The permanent result of a dream, I say, is sometimes such as to show that the dream has not been a mere superficial confusion of past waking experiences, but has had an unexplained potency of its own,—drawn, like the potency of hypnotic suggestion, from some depth in our being which the waking self cannot reach. Two main classes of this kind are conspicuous enough to be easily recognised—those, namely, where the dream has led to a "conversion" or marked religious change, and those where it has been the starting-point of an "insistent idea" or of a fit of actual insanity.[40] The dreams which convert, reform, change character and creed, have of course a primâ facie claim to be considered as something other than ordinary dreams; and their discussion may be deferred till a later stage of our inquiry. Those, on the other hand, which suddenly generate an insistent idea of an irrational type are closely and obviously analogous to post-hypnotic self-suggestions, which the self that inspired them cannot be induced to countermand. Such is the dream related by M. Taine,[41] where a gendarme, impressed by an execution at which he has assisted, dreams that he himself is to be guillotined, and is afterwards so influenced by the dream that he attempts suicide. Several cases of this kind have been collected by Dr. Faure;[42] and Dr. Tissié, in his interesting little work, Les Rêves, has added some curious instances from his own observation.

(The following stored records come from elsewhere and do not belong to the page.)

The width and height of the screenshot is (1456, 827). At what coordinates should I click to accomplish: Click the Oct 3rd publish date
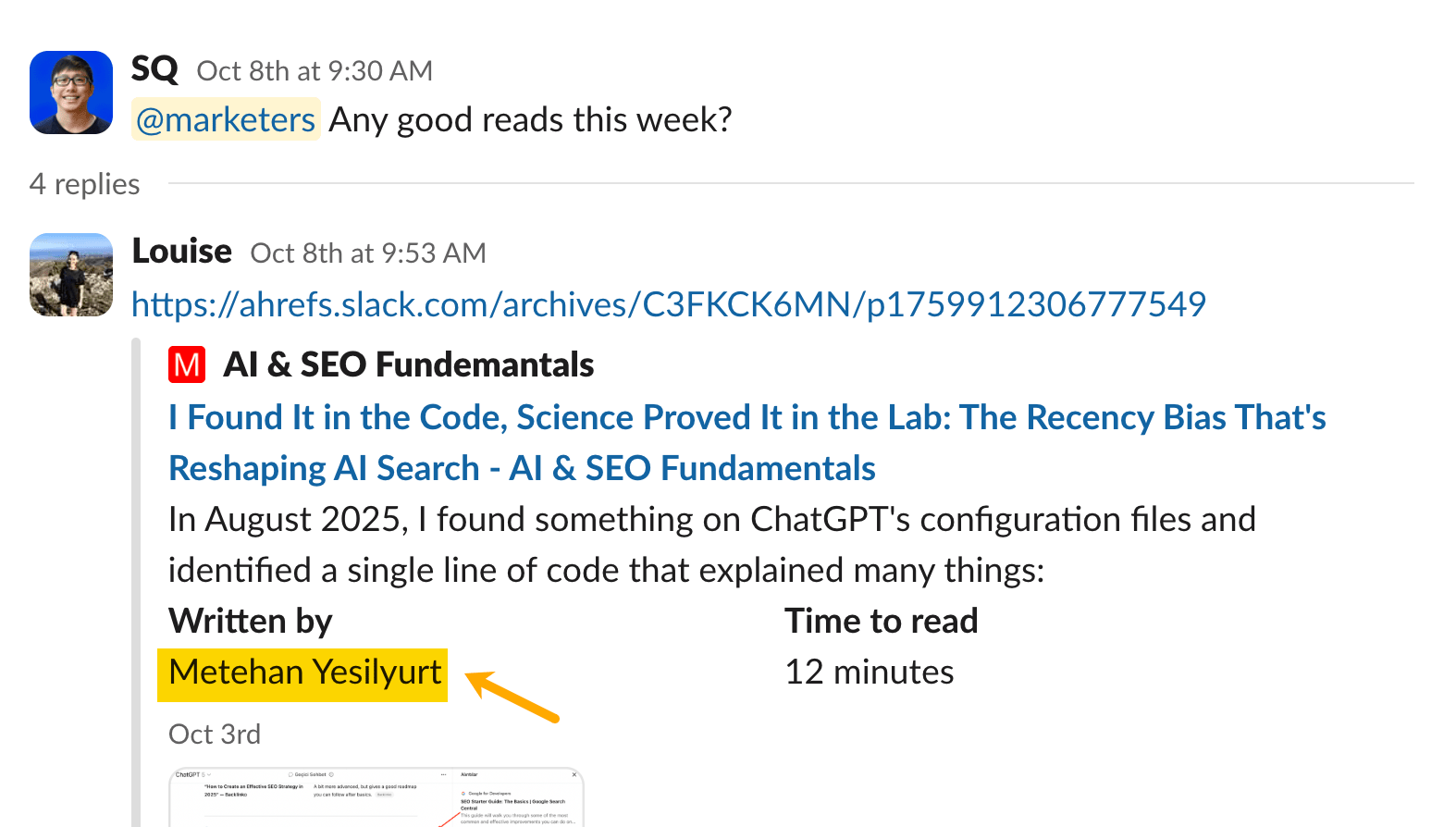215,734
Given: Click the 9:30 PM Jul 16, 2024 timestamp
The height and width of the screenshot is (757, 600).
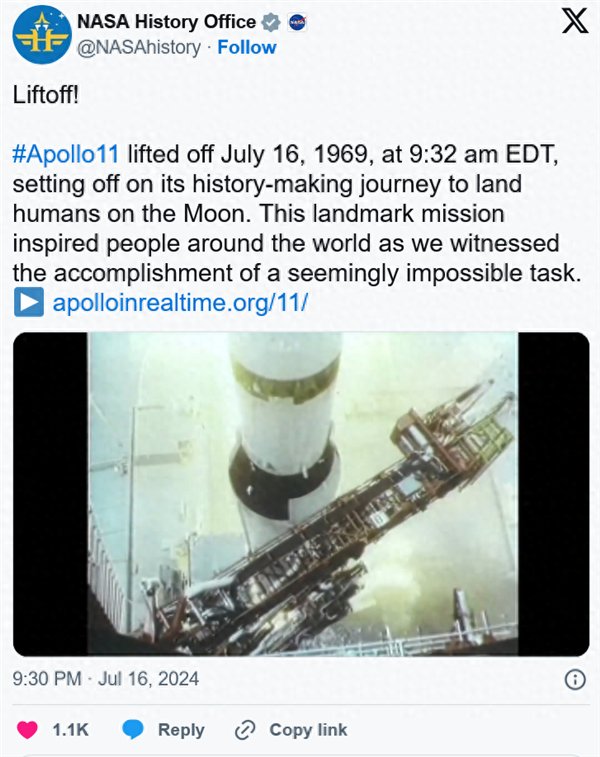Looking at the screenshot, I should click(105, 679).
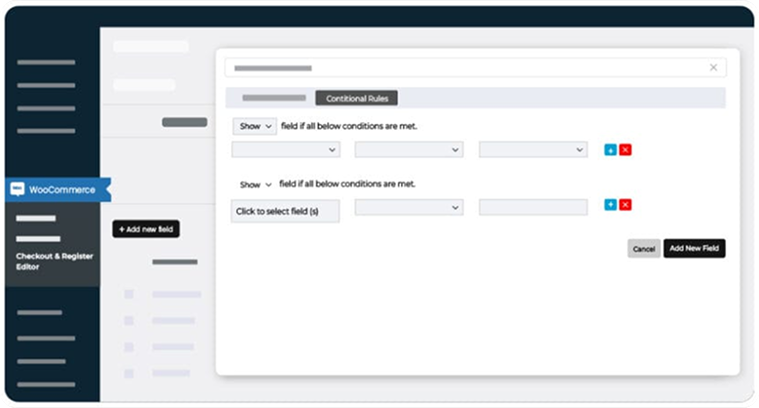Open the second Show dropdown
This screenshot has width=759, height=408.
click(x=254, y=185)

A striking illustration may be drawn from the following incident in the story of Krafft-Ebing's patient,[43] Ilma S., the genuineness of whose stigmata seems proved by that physician's care in observation, and by the painfulness of certain experiments performed upon her by students as practical jokes and against her will:—

May 6th, 1888.—The patient is disturbed to-day. She complains to the sister of severe pain under the left breast, thinks that the professor has burnt her in the night, and begs the sister to obtain a retreat for her in a convent, where she will be secure against such attacks. The sister's refusal causes a hystero-epileptic attack. [At length, in the hypnotic trance] the patient gives the following explanation of the origin of the pain: "Last night an old man came to me; he looked like a priest and came in company with a Sister of Charity, on whose collet there was a large golden B. I was afraid of her. The old man was amiable and friendly. He dipped a pen in the sister's pocket, and with it wrote a W and B on my skin under the left breast. Once he dipped his pen badly and made a blot in the middle of the figure. This spot and the B pain me severely, but the W does not. The man explained the W as meaning that I should go to the M church and confess at the W confessional."

After this account the patient cried out and said, "There stands the man again. Now he has chains on his hands."

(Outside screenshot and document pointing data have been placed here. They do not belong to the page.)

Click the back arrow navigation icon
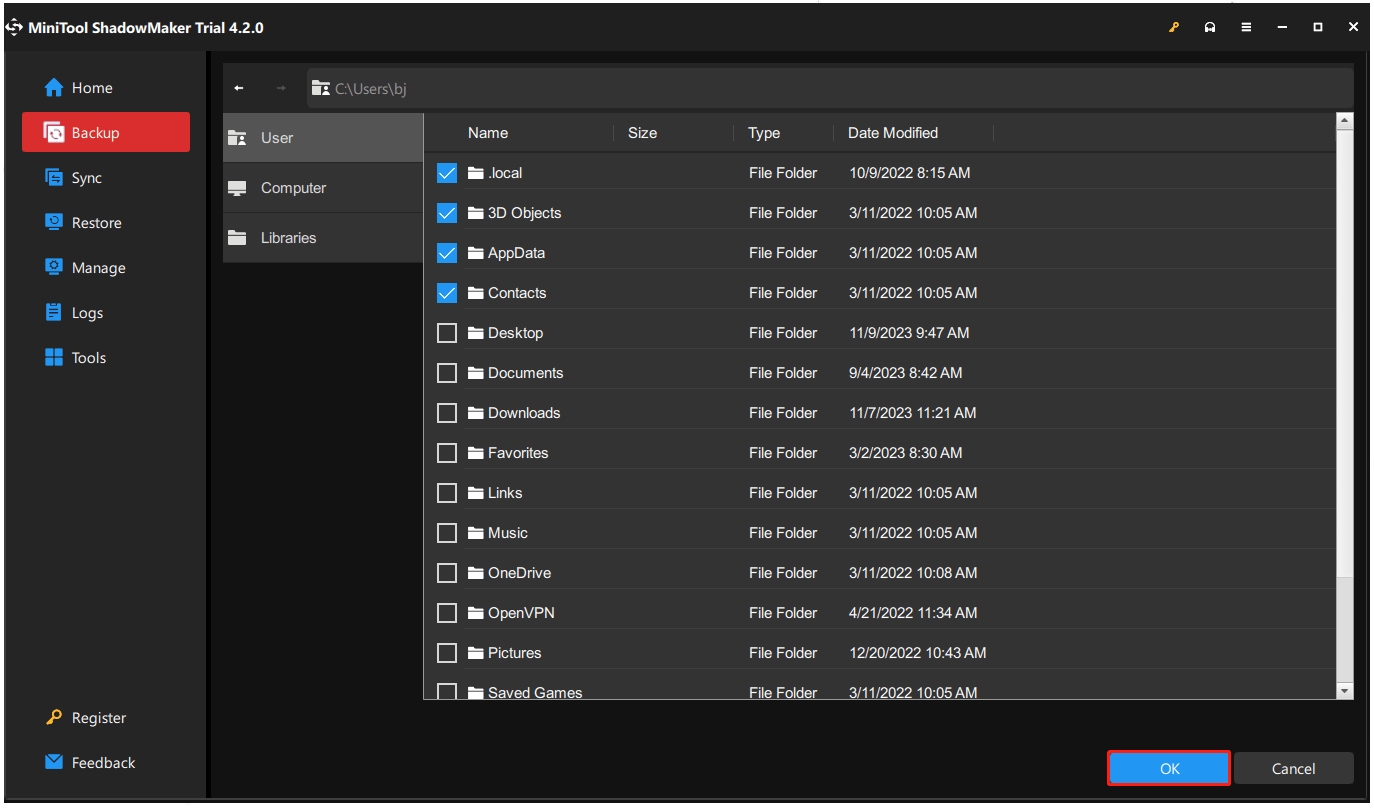The width and height of the screenshot is (1374, 808). click(x=239, y=88)
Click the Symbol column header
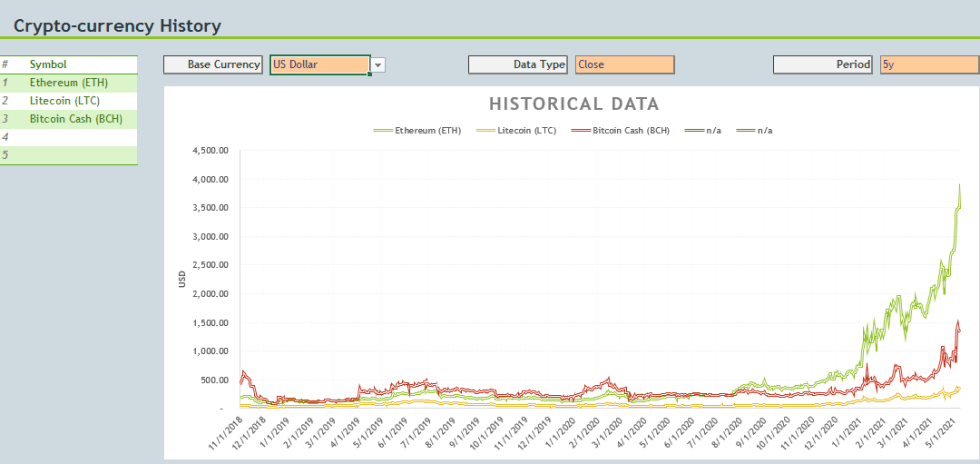The width and height of the screenshot is (980, 464). click(48, 64)
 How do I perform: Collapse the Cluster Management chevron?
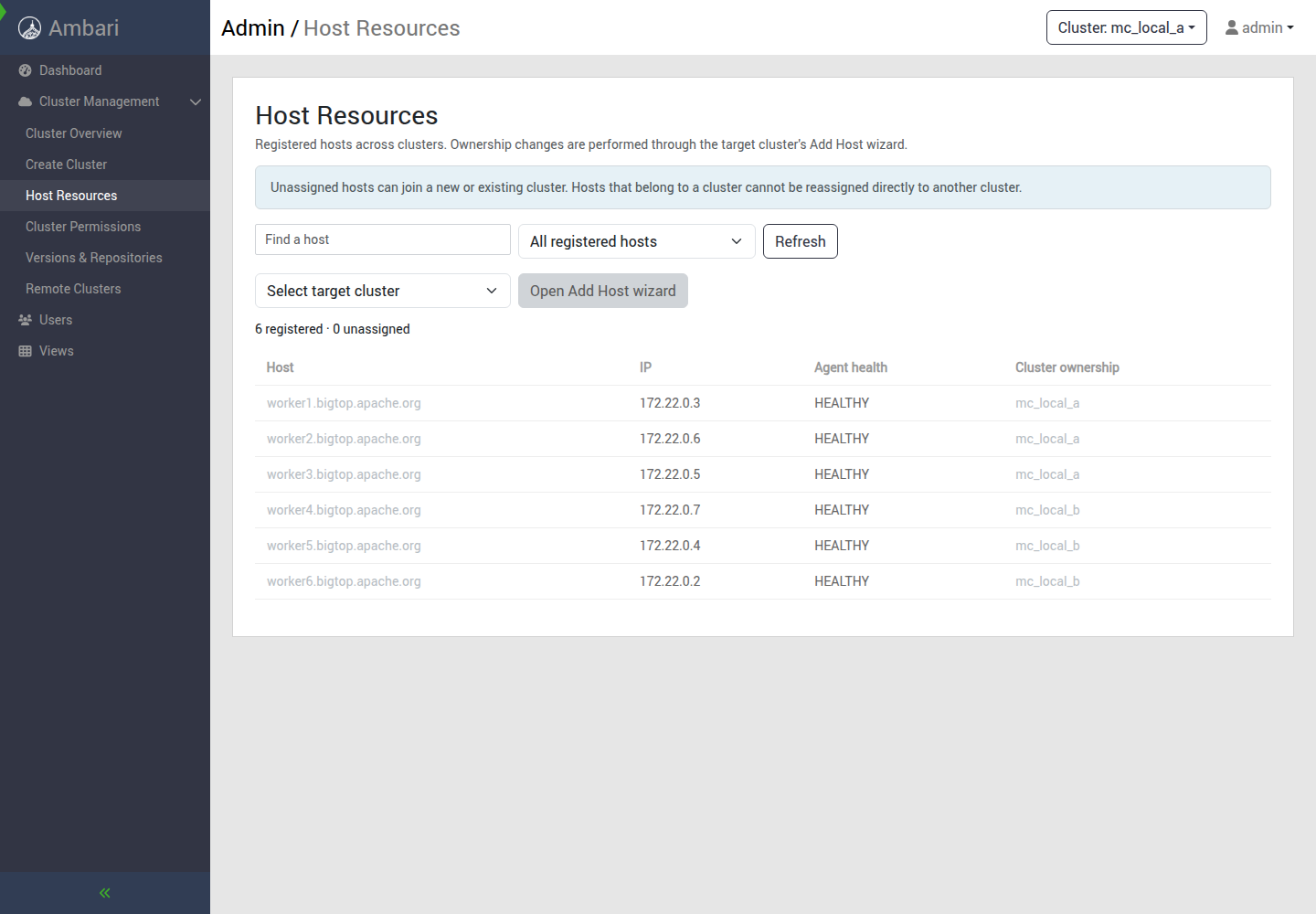[196, 101]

When the patient woke into ordinary life she was suffering pain in the place indicated, where there were "superficial losses of substance, penetrating to the corium, which have a resemblance to a reversed W and B," with "a hyperæmic raised spot between the two." Nowhere in this peculiar neurotrophic alteration of the skin, which is identical with those previously produced experimentally, are there traces of inflammation. The pain and the memory of the dream were removed by the doctor's suggestion; but the dream self-suggestion to confess at the M church persisted; and the patient, without knowing why, did actually go and confess to the priest of her vision.

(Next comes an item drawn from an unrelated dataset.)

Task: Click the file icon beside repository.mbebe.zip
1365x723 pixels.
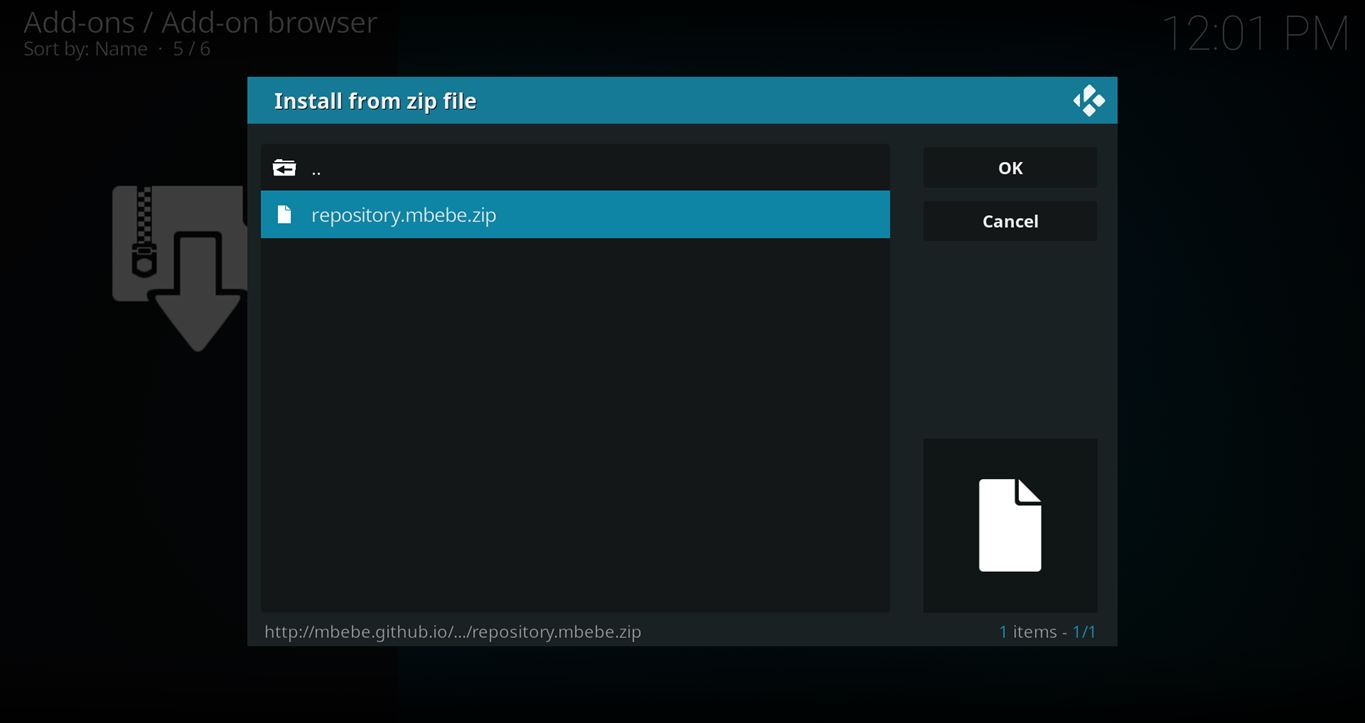Action: 284,215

In this last case we have a dream playing the part of a powerful post-hypnotic suggestion. The meaning of this vague term "suggestion" we shall have to discuss in a later chapter. It is enough to notice here the great power of a subliminal suggestion which can make an impression so much stronger not only than the usual evanescent touch of dream, but than the actual experiences of waking day.

But this case may also serve to lead us on to further reflections as to the connection between dream-memory and hypnotic memory, a connection which points, as we shall presently see, towards the existence of some subliminal continuity of memory, lying deeper down than the evocable memory of common life—the stock of conscious reminiscences on which we can draw at will.